The request »
Pull out each line of the records containing the string "pixels" and copy it out.

Supplied material »
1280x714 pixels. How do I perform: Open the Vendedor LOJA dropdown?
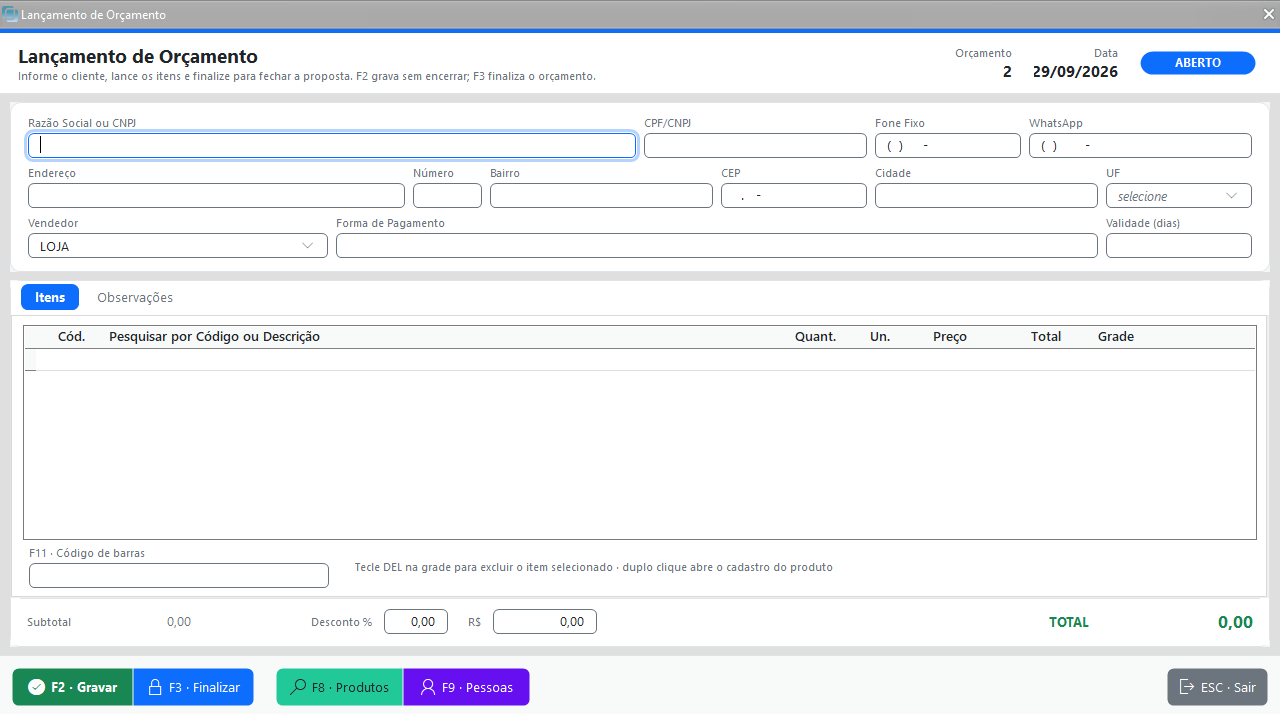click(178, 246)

---

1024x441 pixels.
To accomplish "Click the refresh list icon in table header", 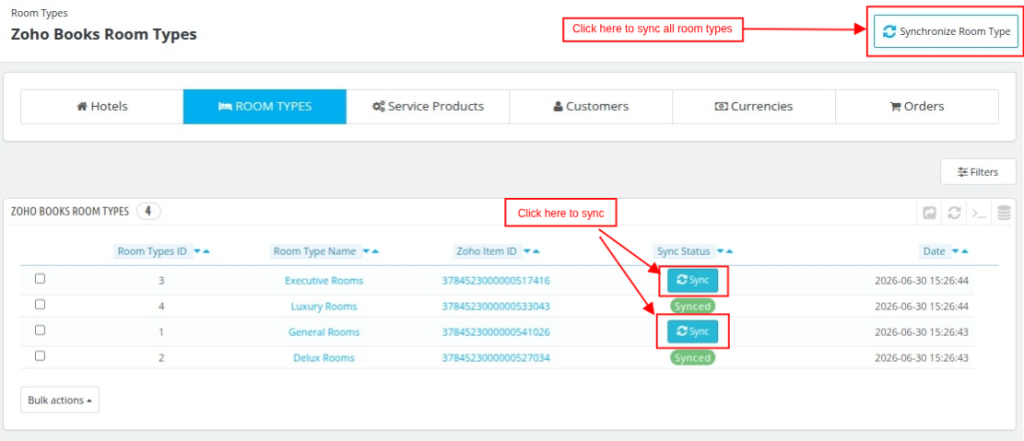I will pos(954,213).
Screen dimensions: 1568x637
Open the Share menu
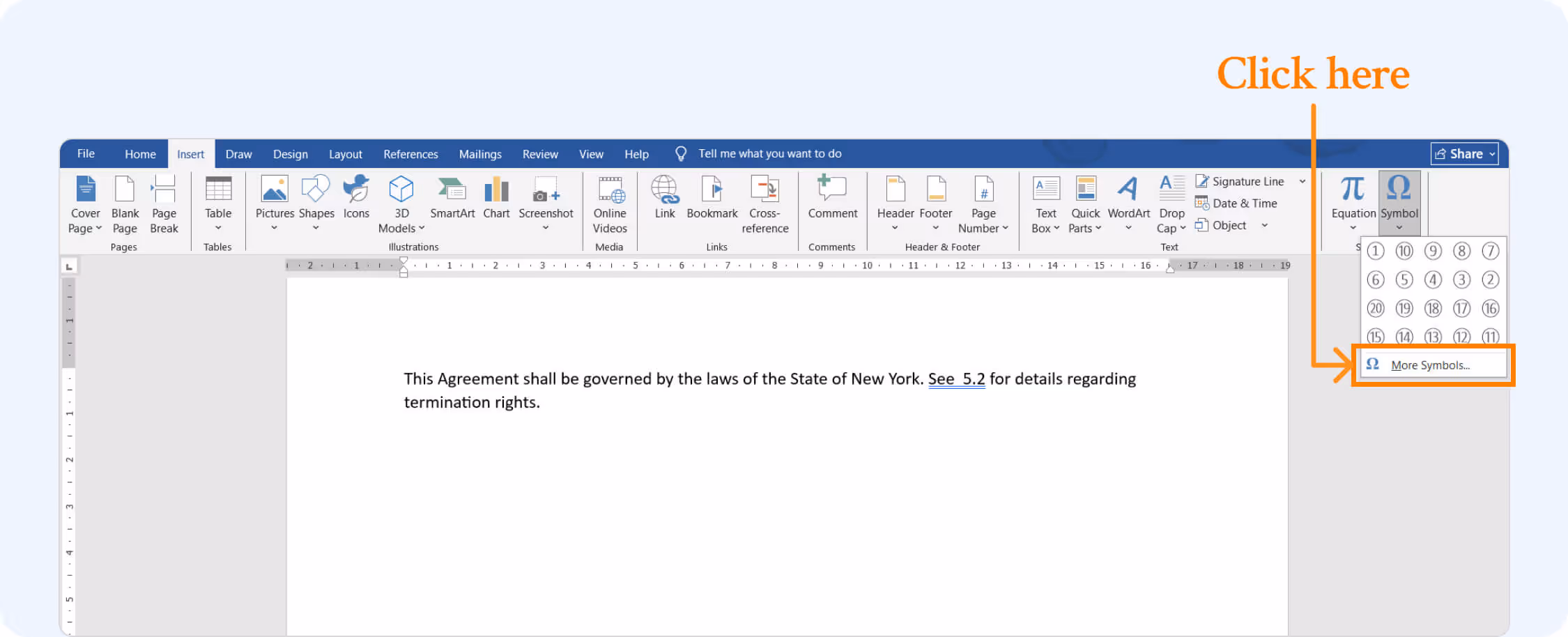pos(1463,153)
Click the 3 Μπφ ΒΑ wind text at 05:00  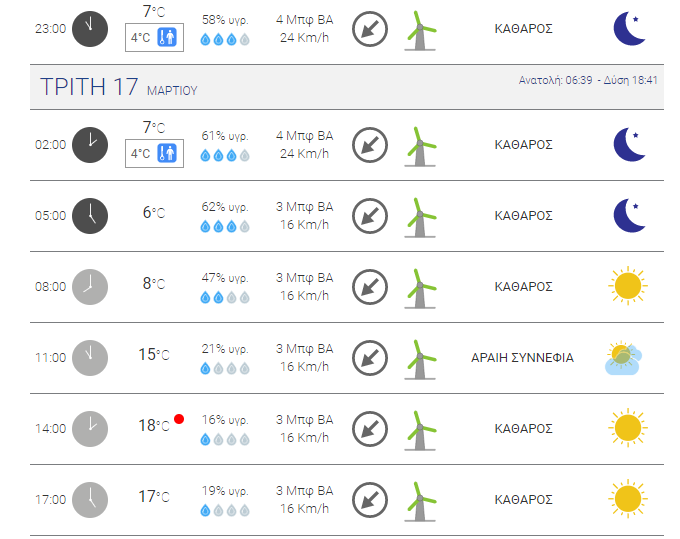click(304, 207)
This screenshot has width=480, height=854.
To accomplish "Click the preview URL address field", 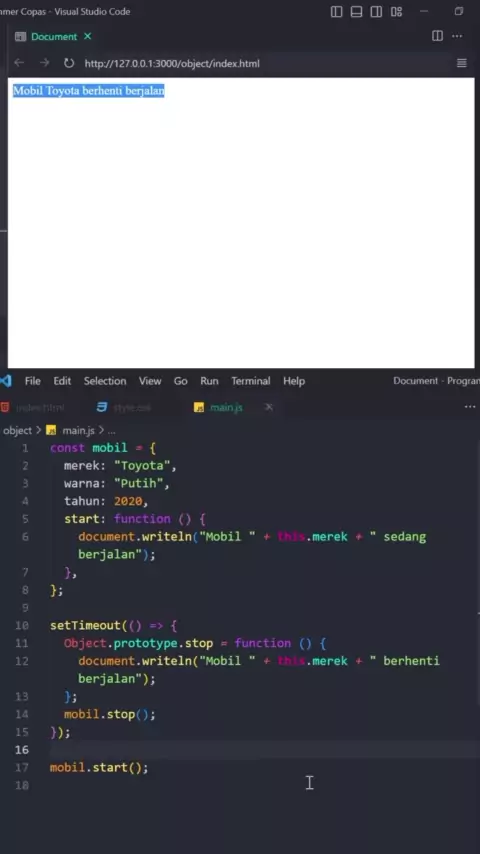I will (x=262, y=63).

Result »
1280x714 pixels. How do I perform: Open the Vendedor LOJA dropdown?
1024x441 pixels.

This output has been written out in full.